### TASK 1
Rewrite the passage of the proxy voting policy text between "If, in the subsequent" and "communicate our expectations.", inclusive, changing "rationale" to "reasoning".
### TASK 2
Write what comes next in the proxy voting policy text, picking up after its final sentence.

### DOCUMENT EXCERPT

⁂

We subscribe to a proxy voting service provided by Institutional Shareholder Services (ISS), a global leader in corporate governance and responsible investment advice. ISS provides in-depth analysis of shareholder meeting agendas, together with voting recommendations and administrative support. Our analysts refer to this information but apply their independent judgement when reaching each voting decision. When necessary, we engage with company management to improve our understanding prior to voting. Should we decide not to follow company management recommendations, we follow up with them afterwards to explain our reasons.
Where we encounter an issue that would lead us to vote against a board’s recommendations, we initially abstain. We explain our reasons for doing so to company management through post-AGM letters and company engagements, and give them the opportunity to explain their perspective.
If, in the subsequent year, the issue has not been resolved or adequately addressed by management, we may begin to vote against them. If we vote against board recommendations, we write to company management after the AGM to explain our rationale and communicate our expectations.
Our post-AGM letters can also include our approval for new or on-going policies that exceed our expectations and areas for future improvement, where we choose to continue to engage rather than voting against management. For more information, please see our engagement policy.

⁂

### RECORD EXCERPTS
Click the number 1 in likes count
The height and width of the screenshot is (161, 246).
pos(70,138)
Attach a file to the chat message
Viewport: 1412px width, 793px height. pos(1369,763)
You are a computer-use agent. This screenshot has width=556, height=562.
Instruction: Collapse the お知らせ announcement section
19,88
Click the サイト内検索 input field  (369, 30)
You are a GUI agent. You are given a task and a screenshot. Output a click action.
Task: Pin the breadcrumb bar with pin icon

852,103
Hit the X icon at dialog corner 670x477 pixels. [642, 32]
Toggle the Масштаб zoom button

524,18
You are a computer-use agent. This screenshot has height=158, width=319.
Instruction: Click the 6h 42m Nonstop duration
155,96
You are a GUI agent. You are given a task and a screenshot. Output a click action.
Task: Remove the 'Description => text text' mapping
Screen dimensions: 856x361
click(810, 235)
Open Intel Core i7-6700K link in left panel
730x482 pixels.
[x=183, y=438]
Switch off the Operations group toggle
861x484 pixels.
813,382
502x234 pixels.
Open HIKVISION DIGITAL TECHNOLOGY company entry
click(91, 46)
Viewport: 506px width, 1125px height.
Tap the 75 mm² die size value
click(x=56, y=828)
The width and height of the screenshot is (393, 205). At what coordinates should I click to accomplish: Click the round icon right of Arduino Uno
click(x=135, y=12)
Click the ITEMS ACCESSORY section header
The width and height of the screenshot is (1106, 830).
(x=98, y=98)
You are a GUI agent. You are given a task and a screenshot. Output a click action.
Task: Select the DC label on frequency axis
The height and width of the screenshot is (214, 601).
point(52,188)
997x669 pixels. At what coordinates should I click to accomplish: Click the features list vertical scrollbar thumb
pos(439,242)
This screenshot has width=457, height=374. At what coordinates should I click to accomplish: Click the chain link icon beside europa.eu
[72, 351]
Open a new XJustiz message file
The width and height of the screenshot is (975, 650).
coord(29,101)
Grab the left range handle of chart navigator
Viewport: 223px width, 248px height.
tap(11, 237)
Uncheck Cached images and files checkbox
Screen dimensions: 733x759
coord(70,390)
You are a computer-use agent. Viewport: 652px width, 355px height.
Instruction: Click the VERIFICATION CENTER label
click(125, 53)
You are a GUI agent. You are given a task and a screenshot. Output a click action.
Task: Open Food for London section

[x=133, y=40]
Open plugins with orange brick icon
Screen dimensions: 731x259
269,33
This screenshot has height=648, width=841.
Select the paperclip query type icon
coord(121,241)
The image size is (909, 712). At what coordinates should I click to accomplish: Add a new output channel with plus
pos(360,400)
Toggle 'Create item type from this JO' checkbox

⁂

### WRITTEN REPLY 1
If, in the subsequent year, the issue has not been resolved or adequately addressed by management, we may begin to vote against them. If we vote against board recommendations, we write to company management after the AGM to explain our reasoning and communicate our expectations.

### WRITTEN REPLY 2
As set out above, we regard shareholder voting as an important means of communicating with companies. We follow our voting guidelines on all core portfolio holdings, where possible within administrative and regulatory requirements.
Investment analysts apply their independent judgement when reaching each voting decision.
Guidelines
Overview
We aim to vote consistently with these guidelines across all our core investments, while recognising the limitations of a policy to consider all specific circumstances and scenarios. To arrive at voting decisions that are most likely to promote long-term value creation, our analysts use their own discretion when assessing and deciding how to vote.
All decisions are informed by our analysts’ in-depth knowledge of the company and our ongoing engagement with management teams and reflect what they consider is in the best long-term interests of shareholders.
We consider the central tenets of good corporate governance to be universal, as outlined in the G20/OECD Principles of Corporate Governance (2015) and ICGN Global Corporate Governance Principles (2017). At the same time, we recognise the existence of different global cultures and approaches. While we aim to vote consistently, we also seek to understand each company’s individual circumstances and history, enabling us to apply our voting principles flexibly, where appropriate, and support each company’s long-term success.
Voting rights
Our approach to voting rights can be summarised as ‘one share, one vote’. We prefer simple capital structures and do not support anti-takeover devices. The best defence against a hostile takeover is good operational performance and a strong strategy for the future, in which case we would vote to support existing management against such an offer.
Board of directors
Director independence
We follow the European position that directors can no longer be considered independent once they have been on a board for 12 years. This contrasts with the view held more widely in the US that directors are independent if they have not held an executive role at the company within the past three years.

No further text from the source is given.